▶ [BRIEF]: Please rewrite the material between the lines holding "You are a GUI" and "Lee Hak-ju (100, 886)", inclusive, keeping the request line and multiplying each coordinate in the answers by 0.55, rounded to the nearest whole number with halves rounded up. Give only those lines.

Extracted records
==========
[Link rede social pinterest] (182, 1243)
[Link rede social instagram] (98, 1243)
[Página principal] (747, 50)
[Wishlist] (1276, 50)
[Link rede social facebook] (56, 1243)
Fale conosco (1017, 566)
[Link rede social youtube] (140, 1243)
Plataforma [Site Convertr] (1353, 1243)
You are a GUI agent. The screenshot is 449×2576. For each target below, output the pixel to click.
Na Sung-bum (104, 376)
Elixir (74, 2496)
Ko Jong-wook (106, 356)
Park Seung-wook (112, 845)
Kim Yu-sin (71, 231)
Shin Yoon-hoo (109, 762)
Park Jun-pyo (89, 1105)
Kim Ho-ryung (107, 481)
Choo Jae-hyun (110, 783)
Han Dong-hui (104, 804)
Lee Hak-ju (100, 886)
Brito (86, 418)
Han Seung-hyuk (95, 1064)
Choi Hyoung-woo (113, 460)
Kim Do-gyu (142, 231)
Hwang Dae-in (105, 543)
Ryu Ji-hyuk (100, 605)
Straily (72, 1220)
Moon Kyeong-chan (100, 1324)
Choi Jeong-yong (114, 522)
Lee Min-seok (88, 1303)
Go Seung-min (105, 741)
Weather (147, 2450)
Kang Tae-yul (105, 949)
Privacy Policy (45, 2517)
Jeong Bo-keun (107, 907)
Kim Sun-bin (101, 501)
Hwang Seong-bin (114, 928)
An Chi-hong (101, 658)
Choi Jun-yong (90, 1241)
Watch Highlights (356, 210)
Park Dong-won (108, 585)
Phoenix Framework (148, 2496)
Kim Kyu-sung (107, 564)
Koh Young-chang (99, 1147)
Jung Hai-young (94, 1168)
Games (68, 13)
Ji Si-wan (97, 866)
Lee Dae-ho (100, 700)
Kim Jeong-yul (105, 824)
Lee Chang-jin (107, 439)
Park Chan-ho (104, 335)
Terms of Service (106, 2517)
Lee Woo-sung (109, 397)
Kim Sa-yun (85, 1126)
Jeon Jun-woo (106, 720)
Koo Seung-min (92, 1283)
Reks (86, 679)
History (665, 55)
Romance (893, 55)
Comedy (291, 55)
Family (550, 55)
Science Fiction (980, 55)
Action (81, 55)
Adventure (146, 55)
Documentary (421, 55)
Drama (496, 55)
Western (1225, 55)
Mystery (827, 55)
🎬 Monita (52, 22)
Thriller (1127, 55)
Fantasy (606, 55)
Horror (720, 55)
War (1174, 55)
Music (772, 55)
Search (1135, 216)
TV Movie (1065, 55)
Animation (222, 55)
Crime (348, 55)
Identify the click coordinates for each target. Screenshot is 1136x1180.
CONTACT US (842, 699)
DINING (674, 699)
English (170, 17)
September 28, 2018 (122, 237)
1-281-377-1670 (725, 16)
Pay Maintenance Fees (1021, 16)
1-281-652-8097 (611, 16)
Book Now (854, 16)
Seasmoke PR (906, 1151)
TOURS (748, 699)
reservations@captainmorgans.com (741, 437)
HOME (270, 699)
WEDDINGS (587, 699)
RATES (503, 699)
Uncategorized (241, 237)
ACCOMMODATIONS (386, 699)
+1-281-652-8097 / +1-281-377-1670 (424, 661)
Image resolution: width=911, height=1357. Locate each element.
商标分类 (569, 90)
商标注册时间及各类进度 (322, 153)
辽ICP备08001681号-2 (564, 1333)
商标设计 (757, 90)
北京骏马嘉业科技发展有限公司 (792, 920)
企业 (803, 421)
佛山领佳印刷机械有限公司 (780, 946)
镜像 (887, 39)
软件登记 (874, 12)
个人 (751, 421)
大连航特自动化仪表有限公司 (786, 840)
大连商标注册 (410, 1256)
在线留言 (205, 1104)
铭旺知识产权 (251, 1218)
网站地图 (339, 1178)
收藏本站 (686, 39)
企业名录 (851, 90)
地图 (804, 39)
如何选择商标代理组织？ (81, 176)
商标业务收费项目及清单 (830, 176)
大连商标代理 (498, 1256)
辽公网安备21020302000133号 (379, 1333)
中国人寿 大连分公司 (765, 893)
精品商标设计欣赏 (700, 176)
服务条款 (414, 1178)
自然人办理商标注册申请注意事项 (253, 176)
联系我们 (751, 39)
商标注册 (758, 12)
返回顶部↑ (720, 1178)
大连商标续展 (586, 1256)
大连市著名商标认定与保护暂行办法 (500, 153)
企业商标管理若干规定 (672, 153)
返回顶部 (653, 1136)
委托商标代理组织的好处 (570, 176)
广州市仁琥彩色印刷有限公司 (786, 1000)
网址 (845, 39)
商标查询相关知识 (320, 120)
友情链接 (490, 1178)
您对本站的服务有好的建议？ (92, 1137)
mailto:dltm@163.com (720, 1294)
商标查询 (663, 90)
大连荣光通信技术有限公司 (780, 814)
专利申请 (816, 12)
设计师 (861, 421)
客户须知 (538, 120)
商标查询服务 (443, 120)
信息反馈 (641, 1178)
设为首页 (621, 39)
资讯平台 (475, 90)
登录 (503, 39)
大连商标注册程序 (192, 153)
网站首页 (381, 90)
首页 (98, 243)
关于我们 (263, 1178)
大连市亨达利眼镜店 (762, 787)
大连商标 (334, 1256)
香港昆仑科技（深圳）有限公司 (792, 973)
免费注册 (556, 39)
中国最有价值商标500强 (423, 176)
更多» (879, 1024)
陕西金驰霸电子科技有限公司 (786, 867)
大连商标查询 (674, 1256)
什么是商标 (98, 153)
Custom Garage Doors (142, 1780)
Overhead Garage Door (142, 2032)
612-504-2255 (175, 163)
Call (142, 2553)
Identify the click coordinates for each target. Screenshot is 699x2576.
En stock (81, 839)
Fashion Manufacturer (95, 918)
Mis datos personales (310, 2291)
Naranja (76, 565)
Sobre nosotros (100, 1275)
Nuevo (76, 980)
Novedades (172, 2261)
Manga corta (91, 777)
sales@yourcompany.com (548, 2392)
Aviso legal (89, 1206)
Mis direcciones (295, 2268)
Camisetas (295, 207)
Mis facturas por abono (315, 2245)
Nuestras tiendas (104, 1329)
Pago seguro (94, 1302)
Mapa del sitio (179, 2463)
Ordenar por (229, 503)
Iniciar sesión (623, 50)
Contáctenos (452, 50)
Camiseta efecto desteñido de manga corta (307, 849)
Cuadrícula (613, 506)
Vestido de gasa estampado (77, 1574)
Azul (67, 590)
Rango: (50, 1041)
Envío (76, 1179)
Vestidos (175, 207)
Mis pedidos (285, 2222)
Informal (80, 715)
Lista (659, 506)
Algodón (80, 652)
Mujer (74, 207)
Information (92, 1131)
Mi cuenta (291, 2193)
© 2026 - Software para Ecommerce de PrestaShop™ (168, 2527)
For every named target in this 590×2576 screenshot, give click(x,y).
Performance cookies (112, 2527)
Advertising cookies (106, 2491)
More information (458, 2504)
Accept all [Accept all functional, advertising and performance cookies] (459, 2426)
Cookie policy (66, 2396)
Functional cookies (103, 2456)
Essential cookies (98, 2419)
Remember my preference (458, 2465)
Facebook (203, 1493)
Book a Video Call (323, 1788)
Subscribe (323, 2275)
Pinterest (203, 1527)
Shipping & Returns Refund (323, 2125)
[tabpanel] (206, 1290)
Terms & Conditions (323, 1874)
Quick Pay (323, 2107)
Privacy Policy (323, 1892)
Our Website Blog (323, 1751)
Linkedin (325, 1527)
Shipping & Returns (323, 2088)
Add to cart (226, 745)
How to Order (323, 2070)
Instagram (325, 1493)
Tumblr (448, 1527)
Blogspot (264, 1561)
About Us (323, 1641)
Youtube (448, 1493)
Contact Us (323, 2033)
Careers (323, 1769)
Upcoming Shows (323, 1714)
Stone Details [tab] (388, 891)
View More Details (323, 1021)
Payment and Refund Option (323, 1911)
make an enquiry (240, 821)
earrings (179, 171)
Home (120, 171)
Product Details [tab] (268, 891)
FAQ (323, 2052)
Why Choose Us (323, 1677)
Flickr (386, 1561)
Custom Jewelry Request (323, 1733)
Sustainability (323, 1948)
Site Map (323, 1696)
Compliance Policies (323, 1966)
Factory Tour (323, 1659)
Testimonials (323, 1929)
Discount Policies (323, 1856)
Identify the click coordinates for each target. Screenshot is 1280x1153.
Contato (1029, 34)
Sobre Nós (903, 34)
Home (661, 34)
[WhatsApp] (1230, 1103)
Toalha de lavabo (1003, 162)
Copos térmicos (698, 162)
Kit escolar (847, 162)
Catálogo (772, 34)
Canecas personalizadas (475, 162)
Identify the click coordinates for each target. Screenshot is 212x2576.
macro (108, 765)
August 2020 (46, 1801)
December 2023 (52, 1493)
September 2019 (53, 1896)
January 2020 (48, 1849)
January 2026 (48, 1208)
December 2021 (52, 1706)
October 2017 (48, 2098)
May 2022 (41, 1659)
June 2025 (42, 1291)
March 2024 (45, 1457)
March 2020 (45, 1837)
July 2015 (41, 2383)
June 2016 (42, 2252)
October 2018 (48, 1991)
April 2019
==========
▶ [RESPONSE TO THE EXERCISE]:
You are a GUI agent. The screenshot is 449×2576. For each target below, output the pixel to click.
Na Sung-bum (57, 207)
Elixir (41, 1373)
Ko Jong-wook (58, 196)
Park Seung-wook (62, 465)
Kim Yu-sin (39, 127)
Shin Yoon-hoo (60, 419)
Park Jun-pyo (49, 608)
Kim Ho-ryung (59, 265)
Choo Jae-hyun (61, 431)
Han Dong-hui (57, 442)
Lee Hak-ju (55, 487)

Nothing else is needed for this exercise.